In other words, the idea behind these types of meditation is that by letting the thoughts arise, one causes them to dissolve, and thus allows the psyche to go deeper and deeper.
Deepak Chopra says that we experience a “jet engine” of inner energy when we are in a meditative state. This inner energy transforms our body’s energetic environment, empowering our heart.
Meditation is not only a state of mind, and it is the process of transforming the mind from what it is to what it wants to be, expanding our consciousness. It is not a replacement for other spiritual practices. If anything, meditation should be more central and integrated into one’s spiritual practice, than just on its own.
More specifically, the practice of mindfulness meditation has recently been touted for its positive impact on the body and its ability to reduce biomarkers in the body that are linked to inflammation.

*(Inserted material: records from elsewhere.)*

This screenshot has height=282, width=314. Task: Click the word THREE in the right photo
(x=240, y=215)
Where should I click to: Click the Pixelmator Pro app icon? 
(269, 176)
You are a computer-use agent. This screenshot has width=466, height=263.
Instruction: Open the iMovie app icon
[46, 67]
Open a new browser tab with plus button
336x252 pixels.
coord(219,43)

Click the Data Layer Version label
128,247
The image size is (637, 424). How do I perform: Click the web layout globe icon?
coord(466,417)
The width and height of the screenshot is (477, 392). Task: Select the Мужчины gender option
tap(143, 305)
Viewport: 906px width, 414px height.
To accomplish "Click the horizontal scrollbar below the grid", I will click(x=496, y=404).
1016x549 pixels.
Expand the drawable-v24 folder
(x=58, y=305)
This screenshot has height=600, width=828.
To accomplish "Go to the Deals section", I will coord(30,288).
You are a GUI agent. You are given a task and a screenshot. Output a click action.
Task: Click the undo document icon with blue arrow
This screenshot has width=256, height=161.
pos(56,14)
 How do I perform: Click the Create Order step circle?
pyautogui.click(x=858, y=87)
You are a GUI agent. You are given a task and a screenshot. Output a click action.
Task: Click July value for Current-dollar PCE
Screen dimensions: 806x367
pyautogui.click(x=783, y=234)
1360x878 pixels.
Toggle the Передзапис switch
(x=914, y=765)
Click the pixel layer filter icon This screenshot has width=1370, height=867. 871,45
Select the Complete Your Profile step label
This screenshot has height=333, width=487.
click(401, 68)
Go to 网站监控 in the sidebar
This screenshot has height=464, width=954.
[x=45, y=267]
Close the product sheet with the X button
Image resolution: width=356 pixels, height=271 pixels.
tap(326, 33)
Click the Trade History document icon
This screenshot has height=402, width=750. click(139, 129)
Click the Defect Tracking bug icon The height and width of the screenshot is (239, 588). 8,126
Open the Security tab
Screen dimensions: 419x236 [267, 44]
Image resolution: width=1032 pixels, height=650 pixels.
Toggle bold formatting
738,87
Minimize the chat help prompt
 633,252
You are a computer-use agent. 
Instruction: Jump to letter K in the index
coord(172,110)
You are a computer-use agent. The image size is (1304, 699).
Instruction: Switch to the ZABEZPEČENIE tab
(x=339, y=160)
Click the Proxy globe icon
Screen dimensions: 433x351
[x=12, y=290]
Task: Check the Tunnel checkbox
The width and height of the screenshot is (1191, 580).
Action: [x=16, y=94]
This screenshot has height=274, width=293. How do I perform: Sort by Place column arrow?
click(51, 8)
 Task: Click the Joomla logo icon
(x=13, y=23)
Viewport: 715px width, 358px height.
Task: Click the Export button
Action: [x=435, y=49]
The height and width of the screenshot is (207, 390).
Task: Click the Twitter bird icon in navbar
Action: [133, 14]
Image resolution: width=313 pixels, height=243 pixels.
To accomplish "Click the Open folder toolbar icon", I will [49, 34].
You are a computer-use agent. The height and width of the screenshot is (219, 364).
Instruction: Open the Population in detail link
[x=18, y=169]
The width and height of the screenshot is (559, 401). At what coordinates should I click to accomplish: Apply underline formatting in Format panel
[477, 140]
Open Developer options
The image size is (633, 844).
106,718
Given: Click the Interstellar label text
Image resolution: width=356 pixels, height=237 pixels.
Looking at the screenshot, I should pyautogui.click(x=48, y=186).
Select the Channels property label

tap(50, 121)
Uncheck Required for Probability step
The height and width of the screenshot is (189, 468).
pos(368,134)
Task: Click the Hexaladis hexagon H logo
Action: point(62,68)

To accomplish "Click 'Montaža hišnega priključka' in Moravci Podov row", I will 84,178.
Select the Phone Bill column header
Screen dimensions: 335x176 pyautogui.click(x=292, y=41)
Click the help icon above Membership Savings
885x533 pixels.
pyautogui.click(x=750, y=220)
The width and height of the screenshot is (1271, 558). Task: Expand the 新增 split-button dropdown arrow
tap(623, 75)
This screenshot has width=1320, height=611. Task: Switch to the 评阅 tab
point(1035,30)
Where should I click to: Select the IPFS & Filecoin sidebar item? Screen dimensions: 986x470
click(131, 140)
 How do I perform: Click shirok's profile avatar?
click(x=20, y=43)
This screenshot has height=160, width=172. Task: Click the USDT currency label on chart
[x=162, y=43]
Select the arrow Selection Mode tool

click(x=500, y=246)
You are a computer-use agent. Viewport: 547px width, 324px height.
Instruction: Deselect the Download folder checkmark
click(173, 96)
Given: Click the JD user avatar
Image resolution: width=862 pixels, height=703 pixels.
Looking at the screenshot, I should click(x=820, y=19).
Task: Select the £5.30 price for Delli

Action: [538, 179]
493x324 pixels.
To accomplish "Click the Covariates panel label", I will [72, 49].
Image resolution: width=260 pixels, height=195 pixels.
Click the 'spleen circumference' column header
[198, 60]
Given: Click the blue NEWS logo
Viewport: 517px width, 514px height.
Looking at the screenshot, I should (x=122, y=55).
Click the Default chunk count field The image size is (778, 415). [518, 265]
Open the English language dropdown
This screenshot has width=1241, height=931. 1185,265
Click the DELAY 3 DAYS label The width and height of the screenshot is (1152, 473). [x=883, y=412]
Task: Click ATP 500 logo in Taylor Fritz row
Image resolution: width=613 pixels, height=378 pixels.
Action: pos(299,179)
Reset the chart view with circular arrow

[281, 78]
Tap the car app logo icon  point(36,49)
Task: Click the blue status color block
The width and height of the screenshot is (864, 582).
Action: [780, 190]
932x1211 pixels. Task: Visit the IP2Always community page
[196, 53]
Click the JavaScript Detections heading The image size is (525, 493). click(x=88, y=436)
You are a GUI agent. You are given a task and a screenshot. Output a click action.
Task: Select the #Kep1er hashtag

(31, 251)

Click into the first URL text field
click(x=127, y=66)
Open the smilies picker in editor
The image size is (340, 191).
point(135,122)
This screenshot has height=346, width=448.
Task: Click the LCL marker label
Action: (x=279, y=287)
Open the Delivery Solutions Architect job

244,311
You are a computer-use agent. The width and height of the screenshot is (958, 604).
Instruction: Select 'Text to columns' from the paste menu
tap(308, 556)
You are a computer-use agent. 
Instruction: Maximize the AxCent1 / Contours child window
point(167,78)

What exactly is mindfulness meditation? Psychology Today describes mindfulness meditation as a unique practice that differs slightly from usual meditation, saying:
“Mindful meditation is uncommon in that it is not aimed toward getting us to be changed from how we already are. Instead, it helps us become cognizant of what is true in each passing moment. Mindful meditation teaches us how to be completely present; that is, it encourages us to be present with whatever is occurring, no matter what.”
And what exactly are biomarkers? They’re actually pretty important, especially when it comes to assessing a person’s health, and treating potential illnesses–naturally, biomarkers vary from person to person and thus can prove to be a very beneficial way of understanding each specific individual, body’s needs. The National Cancer Institute defines a biomarker to be “a biological molecule detected in body fluids, or tissues that is a symptom of a common or unnatural process, or of a condition or disease. A biomarker may be utilized to see how well the body reacts to a procedure for a disease or condition.”
Now that we’ve gotten a rundown on mindfulness meditation and biomarkers are understood, here’s how they’re connected.
New research and studies have gone on to show the ways in which levels of biomarkers and “brain connectivity” positively changed in adults, and more specifically, stressed-out adults who practiced mindfulness meditation. According to Science Alert, David Creswell of Carnegie Mellon University, and a lead researcher on a study focused on neurobiological changes, and mindfulness meditation said, “We’ve now observed that mindfulness meditation practice can decrease inflammatory biomarkers in many initial studies, and this latest work sheds light into what mindfulness practice is doing to the brain to produce these types of positive health benefits.”
For the study, 35 adults were chosen who were categorized as stressed and looking for jobs. These adults were then taken on a three-day retreat, the retreats in which they were sent off to were broken into two: a mindfulness meditation retreat, or a relaxation retreat program that did not include “a mindfulness component.” According to Science Daily, each participant in the study was required to provide blood samples prior to participating in the retreat, and then again after, four months later, as a follow-up, the participants also were required to complete “a five-minute resting brain scan before and after the three-day program.”
By comparing the brain scans of those who were on the relaxation retreat to those on the mindfulness retreat, the scans were able to indicate that those who had the mindfulness component showed brain changes that the relaxation group did not. The mindfulness meditation group showed increases in “areas important to attention and executive control,” Science Daily reports, they also showed “reduced IL-6 levels and the changes in brain functional connectivity coupling accounted for the lower inflammation levels.”
The study went on to show, and prove, that mindfulness meditation has a positive impact on health, and by as one of the lead researchers, Creswell said in Carnegie Mellon University News, “mindfulness meditation instruction increases your brain’s capacity to help you handle stress,” and in conjunction with managing stress, you’re then able to manage the negative health impacts that come with it, “such as your inflammatory health.”